You are still too close to this, and too triggered, to feel compassion for her.
It might seem like cliche, but you truly need to tend to, love, and honor both sides of yourself: the terrified and victimized child, and the fierce and angry survivor.
Becoming a warrior does not mean that you victimize other people, but that you stand up for yourself (and others) bravely and with honesty and integrity.
When you are ready, you could contact this woman to speak your own truth without threatening her, but you're not there yet.
Until then, disengage from her on social media and continue to work on your own recovery.
Dear Amy: You frequently mention therapy or finding a therapist in your columns. Could you offer some advice in a future column of how to go about this?
I lucked into a great therapist years ago, but she moved away. Since then, I've tried half a dozen therapists and haven't found one who I click with or who works for my schedule.
I've given up on therapy because starting with a new therapist is arduous and I've been burned before.
I wonder if others are in a similar position. Your advice? — C
Dear C: The American Psychological Association offers a helpful database for finding therapists on their website: apa.org (search "psychologist locator"). You can type in your ZIP code and nearby therapists are located with their specialties noted, and the forms of insurance they accept.
Many therapists will connect with clients virtually, using telepsychology.
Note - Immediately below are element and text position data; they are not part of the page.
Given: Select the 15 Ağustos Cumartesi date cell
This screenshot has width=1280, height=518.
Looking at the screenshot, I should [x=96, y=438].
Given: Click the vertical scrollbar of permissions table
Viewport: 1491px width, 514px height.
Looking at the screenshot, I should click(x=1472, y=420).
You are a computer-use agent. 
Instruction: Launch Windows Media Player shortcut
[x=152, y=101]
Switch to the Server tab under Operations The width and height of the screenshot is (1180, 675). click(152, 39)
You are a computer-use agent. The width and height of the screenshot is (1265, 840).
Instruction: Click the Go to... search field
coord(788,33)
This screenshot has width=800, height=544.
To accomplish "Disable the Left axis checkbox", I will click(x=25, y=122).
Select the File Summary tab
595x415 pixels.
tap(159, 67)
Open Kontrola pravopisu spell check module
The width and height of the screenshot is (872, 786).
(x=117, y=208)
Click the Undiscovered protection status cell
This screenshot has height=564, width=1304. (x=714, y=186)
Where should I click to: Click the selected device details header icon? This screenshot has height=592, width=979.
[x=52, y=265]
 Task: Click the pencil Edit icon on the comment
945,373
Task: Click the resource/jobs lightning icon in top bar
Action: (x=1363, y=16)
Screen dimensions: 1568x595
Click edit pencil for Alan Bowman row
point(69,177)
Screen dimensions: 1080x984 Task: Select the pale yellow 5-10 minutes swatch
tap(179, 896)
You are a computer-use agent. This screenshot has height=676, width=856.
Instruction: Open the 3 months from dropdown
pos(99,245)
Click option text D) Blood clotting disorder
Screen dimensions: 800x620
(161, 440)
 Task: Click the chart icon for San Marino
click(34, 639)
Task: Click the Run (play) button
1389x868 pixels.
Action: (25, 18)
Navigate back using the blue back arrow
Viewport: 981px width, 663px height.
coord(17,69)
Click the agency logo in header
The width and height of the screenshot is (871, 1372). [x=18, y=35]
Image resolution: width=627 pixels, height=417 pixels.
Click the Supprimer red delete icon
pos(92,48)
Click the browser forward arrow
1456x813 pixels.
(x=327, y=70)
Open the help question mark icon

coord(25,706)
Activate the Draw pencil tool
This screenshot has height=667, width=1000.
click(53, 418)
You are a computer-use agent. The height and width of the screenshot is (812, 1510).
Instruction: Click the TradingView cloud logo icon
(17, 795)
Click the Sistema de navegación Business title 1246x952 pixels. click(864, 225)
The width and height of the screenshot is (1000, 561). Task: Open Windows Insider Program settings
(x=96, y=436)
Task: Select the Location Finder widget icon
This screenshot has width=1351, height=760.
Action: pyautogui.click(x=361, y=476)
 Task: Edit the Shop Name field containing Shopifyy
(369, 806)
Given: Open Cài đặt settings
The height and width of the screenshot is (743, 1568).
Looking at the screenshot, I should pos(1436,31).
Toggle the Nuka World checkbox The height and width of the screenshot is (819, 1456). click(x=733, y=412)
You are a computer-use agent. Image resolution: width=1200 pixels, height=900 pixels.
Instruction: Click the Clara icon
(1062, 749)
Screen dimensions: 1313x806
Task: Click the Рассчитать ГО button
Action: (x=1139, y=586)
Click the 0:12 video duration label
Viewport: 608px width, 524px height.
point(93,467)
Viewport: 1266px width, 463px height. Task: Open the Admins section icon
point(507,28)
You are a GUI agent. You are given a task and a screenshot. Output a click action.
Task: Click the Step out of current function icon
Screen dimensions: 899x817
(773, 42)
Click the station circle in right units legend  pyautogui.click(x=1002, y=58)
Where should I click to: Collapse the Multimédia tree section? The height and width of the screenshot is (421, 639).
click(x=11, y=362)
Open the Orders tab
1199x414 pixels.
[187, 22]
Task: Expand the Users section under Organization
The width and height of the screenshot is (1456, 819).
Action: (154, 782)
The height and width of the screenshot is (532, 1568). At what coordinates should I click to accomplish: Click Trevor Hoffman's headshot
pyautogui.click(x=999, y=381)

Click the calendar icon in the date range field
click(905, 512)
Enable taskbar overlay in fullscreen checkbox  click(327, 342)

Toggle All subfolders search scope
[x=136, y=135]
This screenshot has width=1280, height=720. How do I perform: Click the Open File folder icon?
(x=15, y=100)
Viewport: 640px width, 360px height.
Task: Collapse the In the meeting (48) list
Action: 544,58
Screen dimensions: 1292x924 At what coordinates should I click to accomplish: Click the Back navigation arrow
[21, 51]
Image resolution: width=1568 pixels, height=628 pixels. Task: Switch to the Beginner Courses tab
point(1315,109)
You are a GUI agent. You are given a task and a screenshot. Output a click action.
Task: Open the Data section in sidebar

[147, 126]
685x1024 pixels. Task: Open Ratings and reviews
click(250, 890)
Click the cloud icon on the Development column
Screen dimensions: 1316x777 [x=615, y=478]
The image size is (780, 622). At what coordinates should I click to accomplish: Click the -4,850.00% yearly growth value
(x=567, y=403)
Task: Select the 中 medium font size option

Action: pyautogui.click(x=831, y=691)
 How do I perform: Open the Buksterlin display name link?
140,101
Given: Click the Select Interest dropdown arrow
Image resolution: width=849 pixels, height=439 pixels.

Even though your previous "good fit" therapist has moved away, she might be happy to provide Skype sessions.
Dear Amy: I have an idea that might help relationships in this divided age.
Each person should watch one hour of the other person's news program (of that person's choosing) each day.
What do you think? — Balanced Perspective
Dear Balanced: Yes, this might help. It might also make both sides of this divide want to set their collective hair on fire.